Molecular Modeling and Design of Arylthioindole Derivatives as Tubulin Inhibitors

Abstract

Three-dimensional quantitative structure activity relationship (3D-QSAR) and docking studies of a series of arylthioindole derivatives as tubulin inhibitors against human breast cancer cell line MCF-7 have been carried out. An optimal 3D-QSAR model from the comparative molecular field analysis (CoMFA) for training set with significant statistical quality (R2 = 0.898) and predictive ability (q2 = 0.654) was established. The same model was further applied to predict pIC50 values of the compounds in test set, and the resulting predictive correlation coefficient R2(pred) reaches 0.816, further showing that this CoMFA model has high predictive ability. Moreover, the appropriate binding orientations and conformations of these compounds interacting with tubulin are located by docking study, and it is very interesting to find the consistency between the CoMFA field distribution and the 3D topology structure of active site of tubulin.
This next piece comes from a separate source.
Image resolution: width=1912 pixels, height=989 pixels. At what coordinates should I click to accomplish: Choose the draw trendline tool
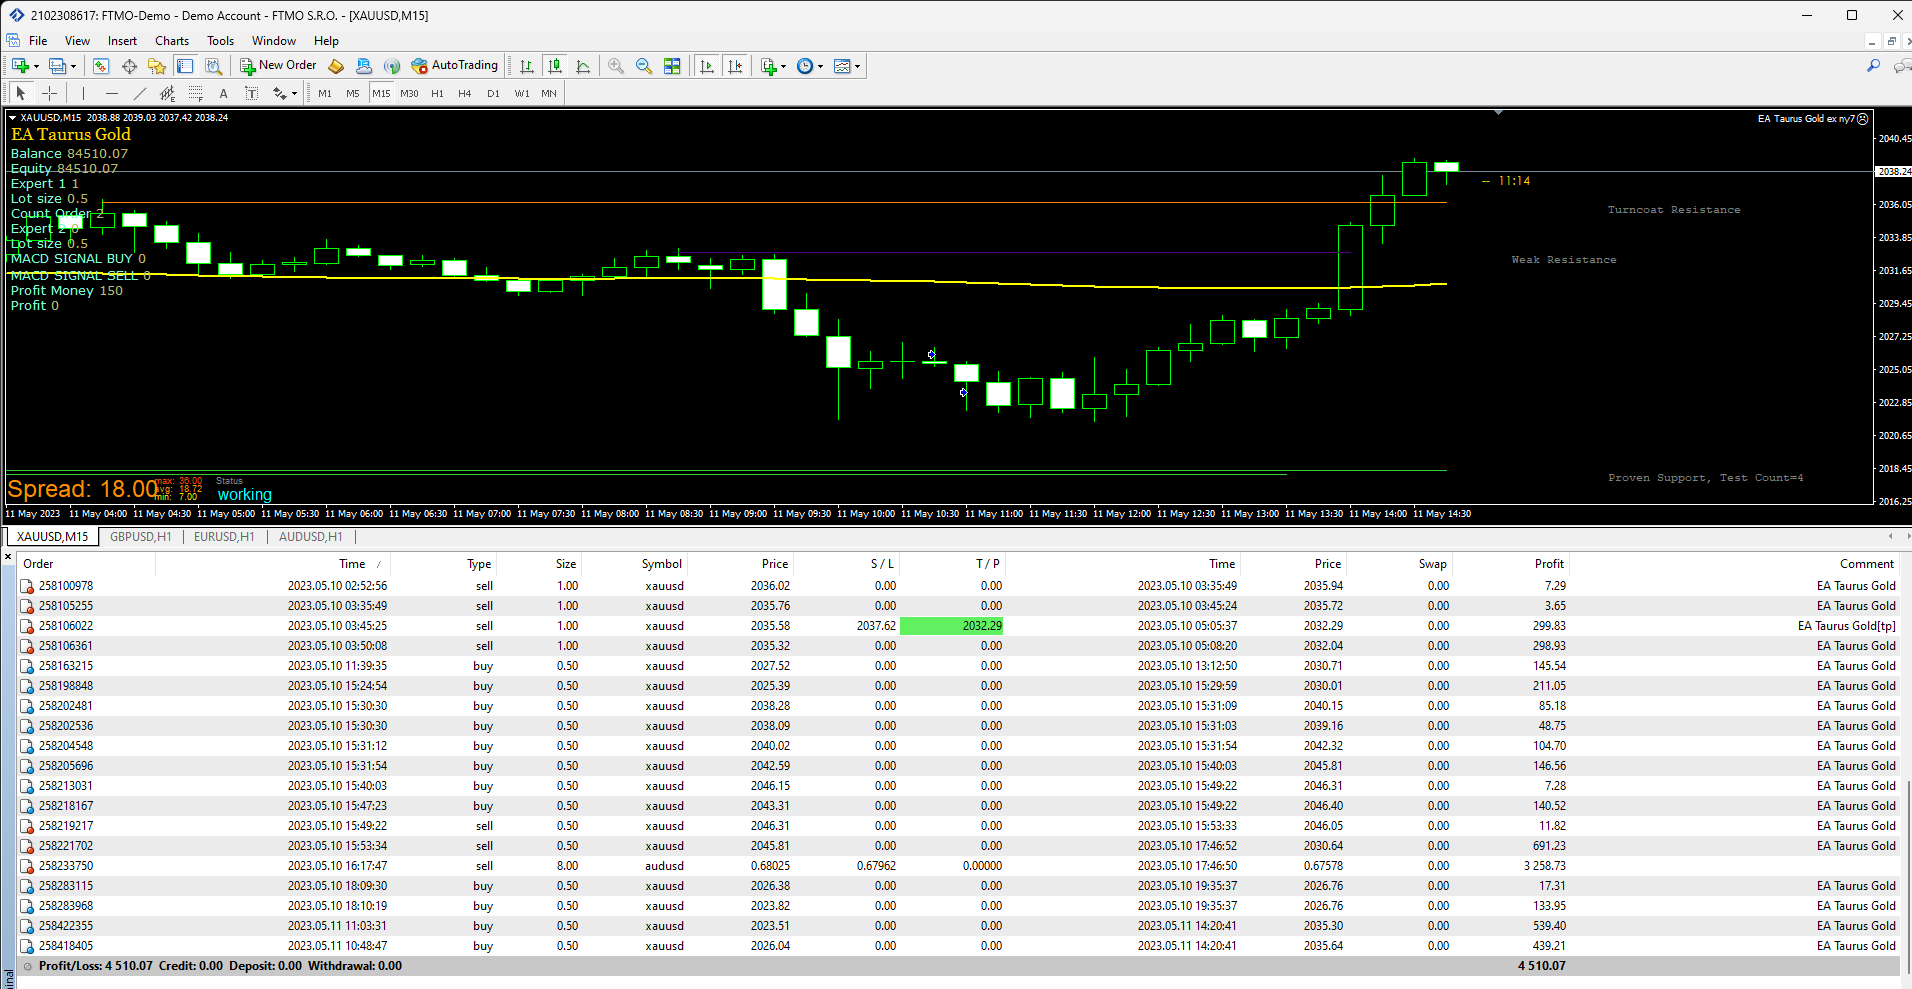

Based on CoMFA along with docking results, some important factors improving the activities of these compounds were discussed in detail and were summarized as follows: the substituents R3R5 (on the phenyl ring) with higher electronegativity, the substituent R6 with higher electropositivity and bigger bulk, the substituent R7 with smaller bulk, and so on. In addition, five new compounds with higher activities have been designed. Such results can offer useful theoretical references for experimental works.